TylerJVitale · ‎07-29-2019

I want to run a daily alert to check for outliers in host crashes via the MLTK time series forecast algorithm; however, the syntax is not optimal for forecasting multiple hosts, so I have an initial filter which shows the list of hosts if the amount of crashes is higher than average. I want to take this output and then, for each host in the list, run the outlier detection as follows:

| timechart span=1d sum(VOLUME) 
| predict "sum(VOLUME)" as prediction algorithm="LLP5" future_timespan="30" holdback="14" period=7 lower"95"=lower"95" upper"95"=upper"95" 
| eval isOutlier = if(prediction!="" AND 'sum(VOLUME)' !="" AND ('sum(VOLUME)' < 'lower95(prediction)' OR 'sum(VOLUME)' > 'upper95(prediction)'), 1, 0) 
| where isOutlier=1 
| fields - isOutlier

But I'm not sure the best way to go about this. I know I can output the results from my initial filtering search to a lookup and then have separate queries that say "for the host from row 1, run outlier detection," and then "for host from row 2, run outlier detection," etc. but this would require separate alert queries for however many rows I would want to include. What I would really like is a query that iterates through the results of my initial filter, and then for each row, grab the host and run the outlier detection. Is there a way to run a loop like this?

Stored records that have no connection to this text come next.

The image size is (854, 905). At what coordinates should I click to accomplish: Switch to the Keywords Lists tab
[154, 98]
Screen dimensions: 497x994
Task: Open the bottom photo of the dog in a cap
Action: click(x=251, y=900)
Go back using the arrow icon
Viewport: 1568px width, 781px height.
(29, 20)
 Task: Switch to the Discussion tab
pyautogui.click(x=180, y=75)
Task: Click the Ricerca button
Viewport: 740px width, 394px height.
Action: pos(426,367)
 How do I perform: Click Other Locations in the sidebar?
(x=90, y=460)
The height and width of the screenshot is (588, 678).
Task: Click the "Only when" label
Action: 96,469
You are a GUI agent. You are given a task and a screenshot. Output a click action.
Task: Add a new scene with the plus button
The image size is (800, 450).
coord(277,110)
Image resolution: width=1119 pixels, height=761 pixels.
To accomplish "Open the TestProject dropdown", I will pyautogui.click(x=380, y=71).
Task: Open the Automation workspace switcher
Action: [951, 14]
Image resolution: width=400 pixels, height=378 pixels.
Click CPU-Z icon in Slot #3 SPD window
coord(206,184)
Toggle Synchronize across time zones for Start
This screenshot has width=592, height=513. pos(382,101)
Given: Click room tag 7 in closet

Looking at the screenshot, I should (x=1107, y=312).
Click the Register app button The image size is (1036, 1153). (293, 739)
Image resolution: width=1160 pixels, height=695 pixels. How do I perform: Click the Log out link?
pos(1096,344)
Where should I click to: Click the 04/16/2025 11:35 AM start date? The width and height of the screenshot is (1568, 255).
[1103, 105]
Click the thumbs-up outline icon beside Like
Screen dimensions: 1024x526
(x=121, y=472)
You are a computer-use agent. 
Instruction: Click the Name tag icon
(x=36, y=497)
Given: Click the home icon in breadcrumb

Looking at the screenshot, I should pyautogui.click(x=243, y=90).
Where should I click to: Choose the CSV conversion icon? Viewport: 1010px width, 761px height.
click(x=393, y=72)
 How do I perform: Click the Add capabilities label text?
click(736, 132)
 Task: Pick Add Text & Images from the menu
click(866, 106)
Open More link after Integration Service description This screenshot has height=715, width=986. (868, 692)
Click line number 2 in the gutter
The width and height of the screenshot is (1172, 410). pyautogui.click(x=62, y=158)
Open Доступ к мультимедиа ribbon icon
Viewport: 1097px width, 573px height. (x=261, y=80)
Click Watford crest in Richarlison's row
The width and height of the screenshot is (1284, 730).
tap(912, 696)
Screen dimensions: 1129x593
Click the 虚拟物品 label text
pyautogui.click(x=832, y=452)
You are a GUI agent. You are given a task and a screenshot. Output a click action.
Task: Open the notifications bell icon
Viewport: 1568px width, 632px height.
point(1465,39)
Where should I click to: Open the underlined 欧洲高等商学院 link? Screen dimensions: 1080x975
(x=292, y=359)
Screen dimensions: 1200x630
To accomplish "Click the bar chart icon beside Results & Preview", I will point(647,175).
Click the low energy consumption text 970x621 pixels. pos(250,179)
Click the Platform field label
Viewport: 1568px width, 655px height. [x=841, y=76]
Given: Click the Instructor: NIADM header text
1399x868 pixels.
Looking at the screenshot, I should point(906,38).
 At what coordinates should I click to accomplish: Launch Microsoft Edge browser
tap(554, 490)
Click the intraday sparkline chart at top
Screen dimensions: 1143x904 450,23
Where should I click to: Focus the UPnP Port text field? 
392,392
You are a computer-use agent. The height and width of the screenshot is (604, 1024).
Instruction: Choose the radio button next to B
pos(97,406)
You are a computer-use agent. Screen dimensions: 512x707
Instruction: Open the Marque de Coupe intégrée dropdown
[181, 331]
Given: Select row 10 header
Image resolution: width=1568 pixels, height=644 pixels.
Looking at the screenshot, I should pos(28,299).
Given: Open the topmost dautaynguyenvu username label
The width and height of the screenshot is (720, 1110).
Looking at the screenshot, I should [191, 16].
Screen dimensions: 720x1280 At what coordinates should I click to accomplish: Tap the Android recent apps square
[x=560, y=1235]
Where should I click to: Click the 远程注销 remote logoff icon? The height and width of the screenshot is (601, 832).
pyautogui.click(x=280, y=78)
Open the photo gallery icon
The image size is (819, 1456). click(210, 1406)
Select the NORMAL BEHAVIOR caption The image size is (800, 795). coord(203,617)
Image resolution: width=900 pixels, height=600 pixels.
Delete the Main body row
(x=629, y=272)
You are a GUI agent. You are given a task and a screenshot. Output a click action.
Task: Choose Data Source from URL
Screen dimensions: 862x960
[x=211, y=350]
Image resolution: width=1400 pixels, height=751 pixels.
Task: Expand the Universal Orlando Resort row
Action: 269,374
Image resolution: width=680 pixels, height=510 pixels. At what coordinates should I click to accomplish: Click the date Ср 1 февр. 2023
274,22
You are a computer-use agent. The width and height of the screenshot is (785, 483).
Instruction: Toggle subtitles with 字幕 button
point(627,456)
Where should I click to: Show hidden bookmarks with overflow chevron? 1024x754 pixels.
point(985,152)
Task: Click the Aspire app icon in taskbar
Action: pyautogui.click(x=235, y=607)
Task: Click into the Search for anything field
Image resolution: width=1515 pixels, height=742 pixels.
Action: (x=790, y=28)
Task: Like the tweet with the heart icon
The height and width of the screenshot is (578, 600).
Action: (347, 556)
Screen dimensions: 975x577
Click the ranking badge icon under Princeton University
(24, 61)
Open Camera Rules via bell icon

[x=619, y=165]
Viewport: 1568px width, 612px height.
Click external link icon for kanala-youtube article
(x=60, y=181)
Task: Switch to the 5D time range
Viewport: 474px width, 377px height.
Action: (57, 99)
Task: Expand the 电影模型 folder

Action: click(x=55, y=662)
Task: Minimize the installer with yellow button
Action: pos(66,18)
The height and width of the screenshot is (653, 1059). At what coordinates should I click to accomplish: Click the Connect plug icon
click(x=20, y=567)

jaime_ramirez · ‎07-31-2019

Hi @TylerJVitale,

So far this works:

| makeresults 
| eval hosts_predict=split("host1,host2,host3,host4,host5", ",")
| mvexpand hosts_predict
| map maxsearches=5 search="search index=\"index_to_search_in\" latest=\"-0d@d\" host=\"$hosts_predict$\" | table _time host VOLUME | bin _time span=1d | stats sum(VOLUME) as sum_VOLUME by _time host | predict sum_VOLUME as prediction algorithm=\"LLP5\" future_timespan=\"30\" holdback=\"14\" period=7 lower\"95\"=lower\"95\" upper\"95\"=upper\"95\" | filldown host"
| eval isOutlier=if(sum_VOLUME < 'lower95(prediction)' OR sum_VOLUME > 'upper95(prediction)', 1, 0)
| where isOutlier=1
| fields - isOutlier

A little explaining:

In the makeresults command you are selecting the hosts that you would like to run the predict command to. This could either be a lookup or a list of hosts that results from another search.
The map command then takes each row as input to feed the predict search. This search is where the data to feed the analysis comes from; it just changes the host that it is applied to. Highly recommended to be fed with some form of summary or acelerated data since; depending on your setup, this could take very long and consume a lot of resources.
The last eval command is the Outlier detection from your original search.

I agree with @grana_splunk that is highly recommended to evaluate another way to accomplish the outlier detection logic. Here I present you with several alternatives:

Run a report to generate a lookup which contains per-day-basis-threshold (customizable) per host and compare it with your current data. This highly reduces the overhead of performing the predict command in an alert since it is a simple lookup operation. (I have applied this in many scenarios and works great)
As mentioned by @grana_splunk, use the DensityFunction algorithm in the MLTK 4.2.
For algorithms to detect outliers you could use IQR (Interquartile range) or Standard Deviation. You should check how Splunk ITSI applies some of this procedures to generate Adaptive Thresholds. https://www.splunk.com/blog/2018/01/16/ensuring-success-with-itsi-threshold-and-alert-configurations...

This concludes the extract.